● **What the task requires**: Output the lines of the entries below beginning at the one with "Open 9t9NM/$20,000 pair row" and ending with the last, exactly as written and without pictures.

(Stored records)
*** Begin section ***

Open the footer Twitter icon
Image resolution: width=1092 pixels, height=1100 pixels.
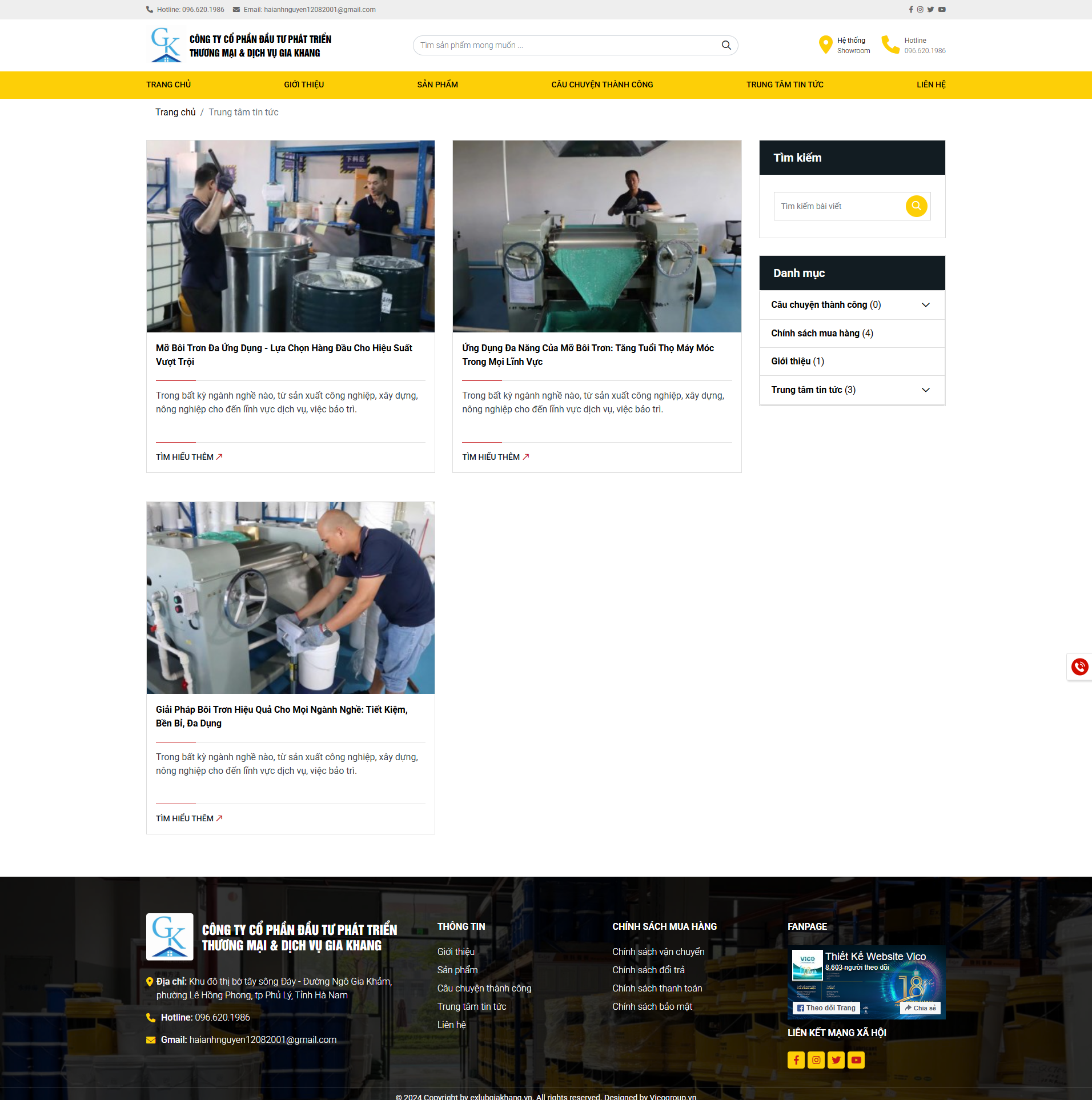coord(836,1060)
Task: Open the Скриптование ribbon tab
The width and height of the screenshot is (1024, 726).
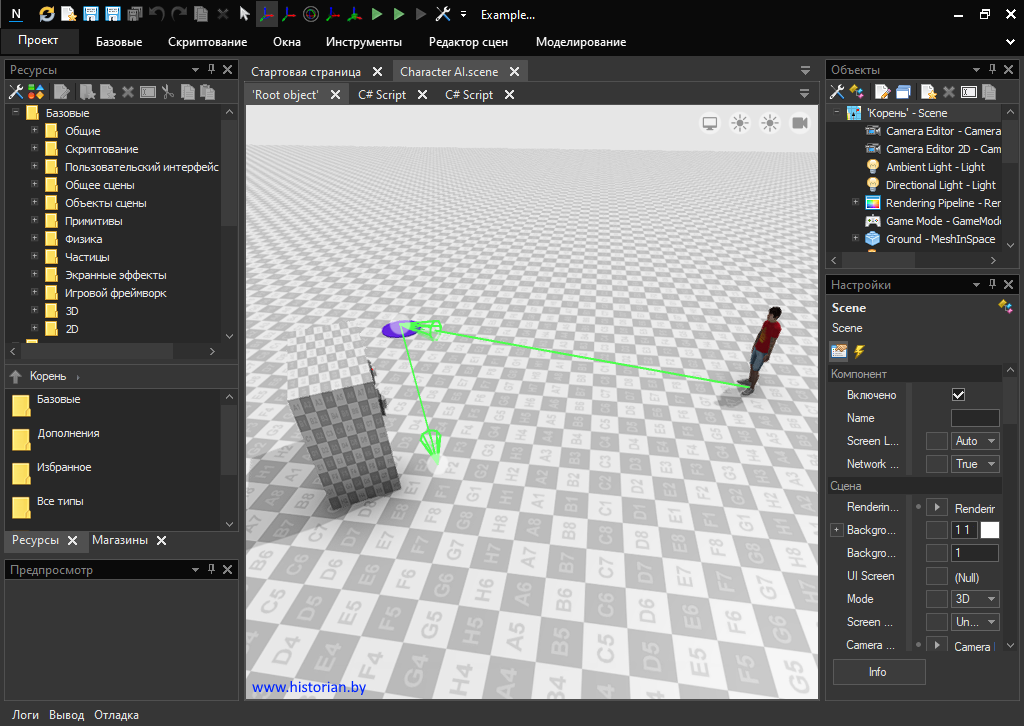Action: click(x=207, y=42)
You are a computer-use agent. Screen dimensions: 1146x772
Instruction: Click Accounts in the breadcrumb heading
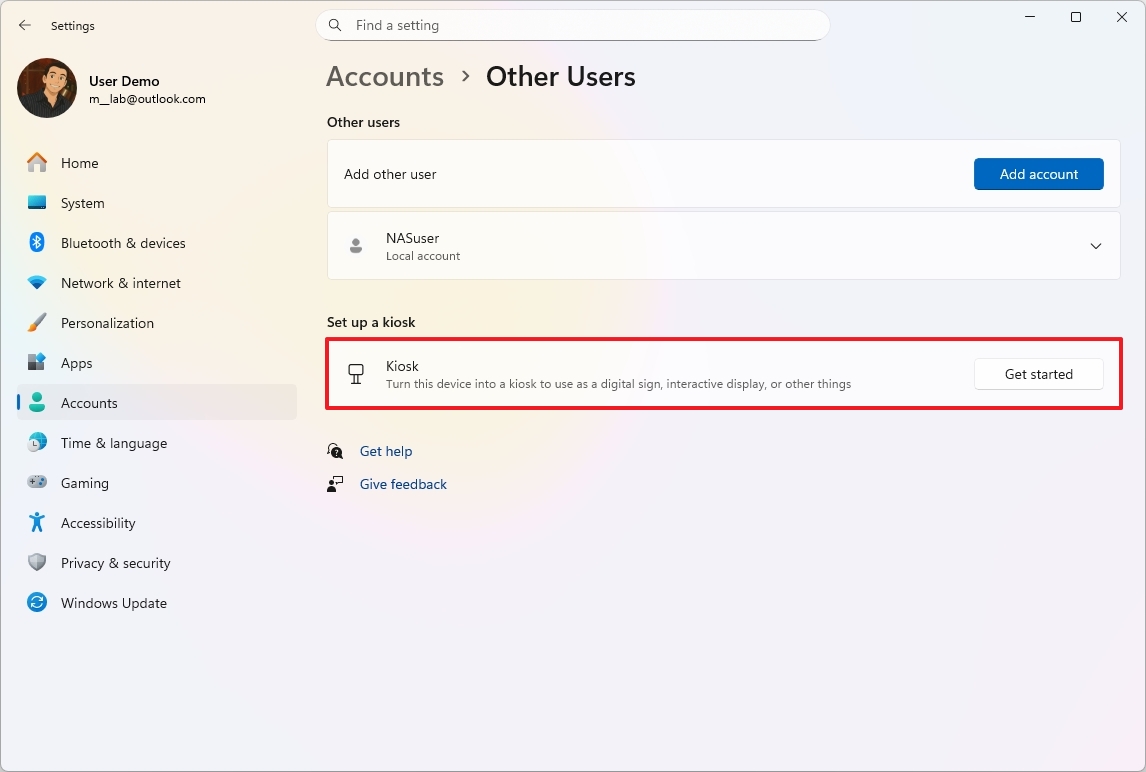pyautogui.click(x=385, y=77)
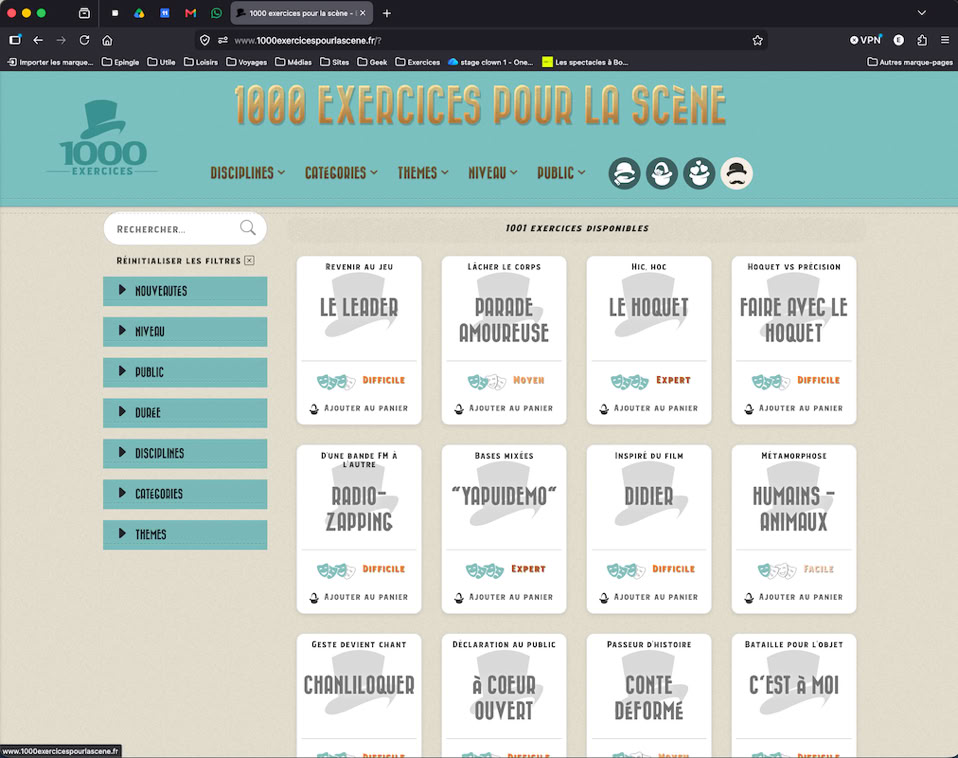This screenshot has width=958, height=758.
Task: Click the search magnifier icon
Action: pos(247,228)
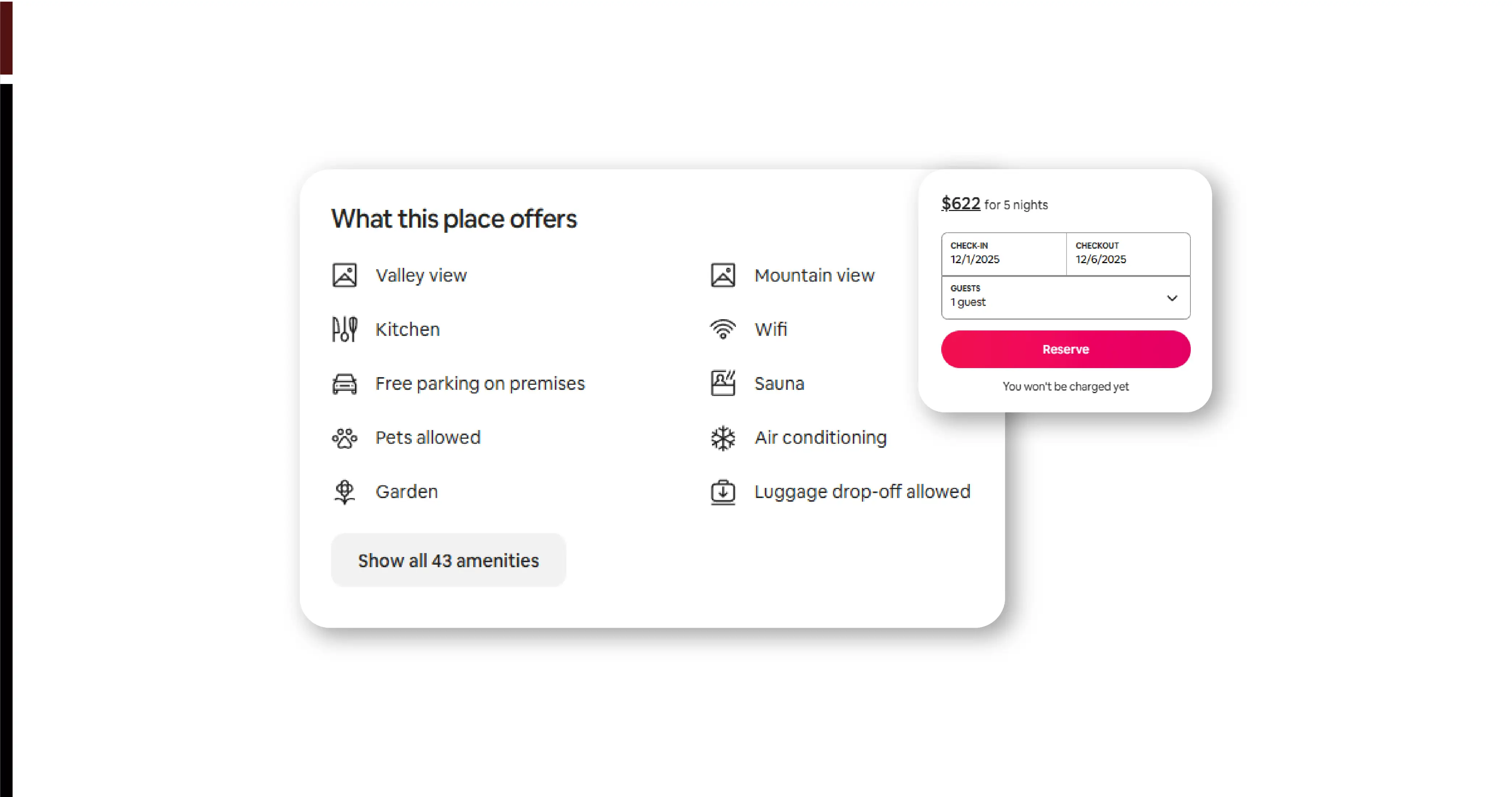Image resolution: width=1512 pixels, height=797 pixels.
Task: Click the Free parking on premises text
Action: [x=479, y=384]
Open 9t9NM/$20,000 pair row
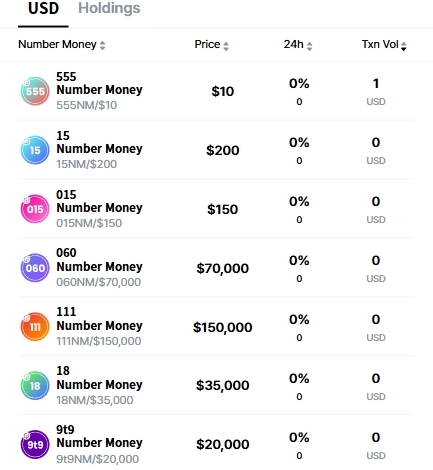Viewport: 433px width, 470px height. (216, 444)
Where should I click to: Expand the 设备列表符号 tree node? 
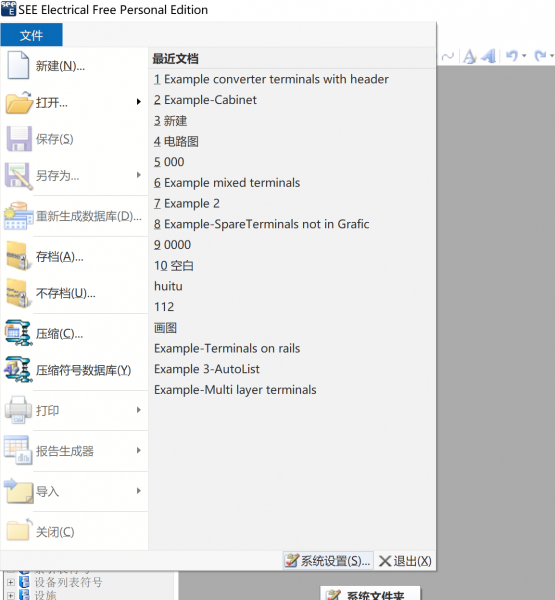tap(11, 582)
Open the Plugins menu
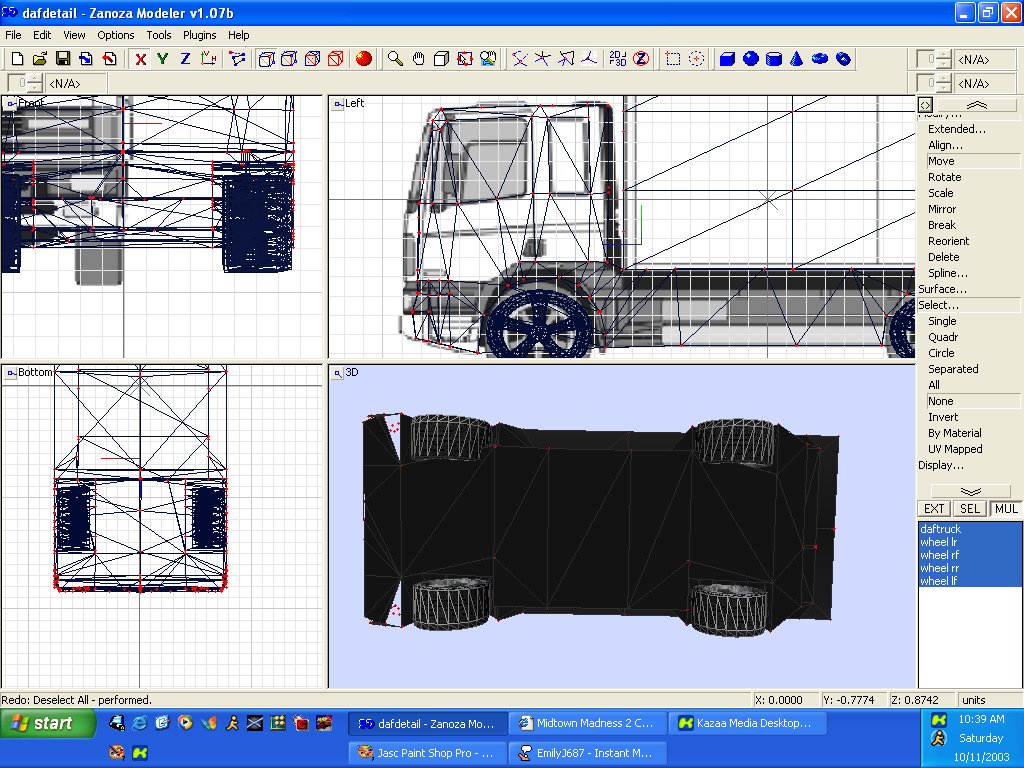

*** End section ***

● **Exercise solution**:
Open 9t9NM/$20,000 pair row
Viewport: 433px width, 470px height. (216, 444)
Where should I click to: Expand the 设备列表符号 tree node? 
tap(11, 582)
Open the Plugins menu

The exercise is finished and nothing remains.